AIM OF THE TASK
With pictures omitted, the line containing "Task: Click the blue bar labeled 312.4" and all later lines of the records below are to be restated word for word.

(Stored items)
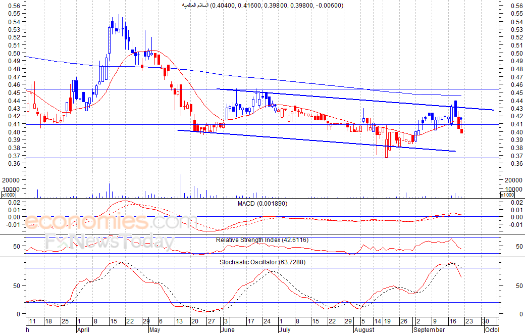Click the Stochastic Oscillator (63.7288) label
The image size is (525, 333).
262,262
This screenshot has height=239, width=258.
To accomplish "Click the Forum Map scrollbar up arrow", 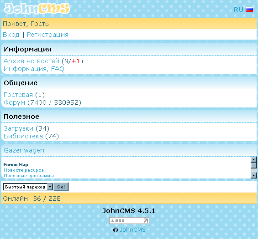I will (253, 159).
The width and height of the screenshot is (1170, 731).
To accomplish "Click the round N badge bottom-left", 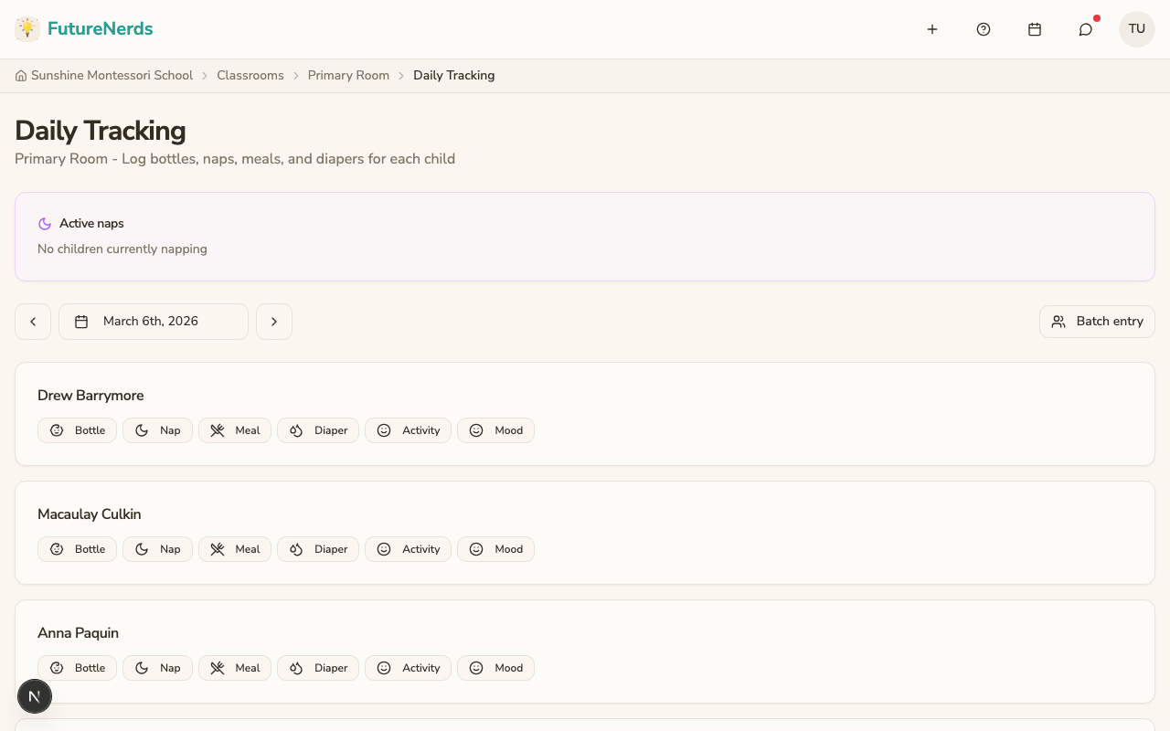I will point(35,696).
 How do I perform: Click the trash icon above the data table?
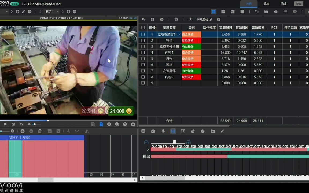[x=176, y=20]
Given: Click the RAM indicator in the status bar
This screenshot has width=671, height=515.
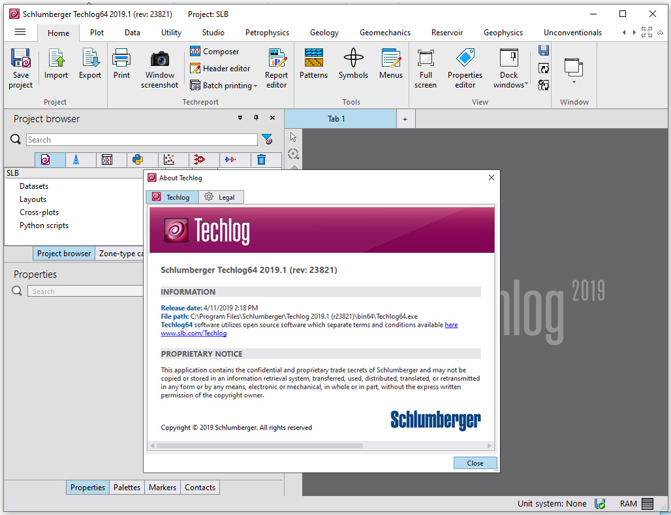Looking at the screenshot, I should click(631, 503).
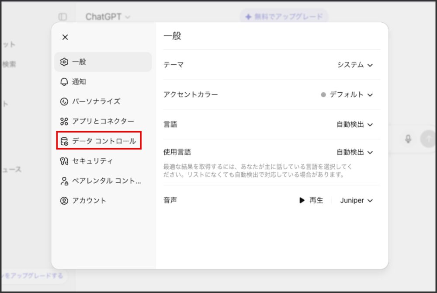The height and width of the screenshot is (293, 437).
Task: Choose voice from the Juniper dropdown
Action: (356, 200)
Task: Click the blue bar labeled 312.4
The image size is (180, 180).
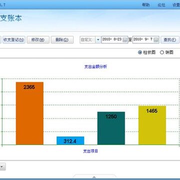Action: click(71, 141)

SOLUTION
Task: Click the blue bar labeled 312.4
The image size is (180, 180).
Action: click(71, 141)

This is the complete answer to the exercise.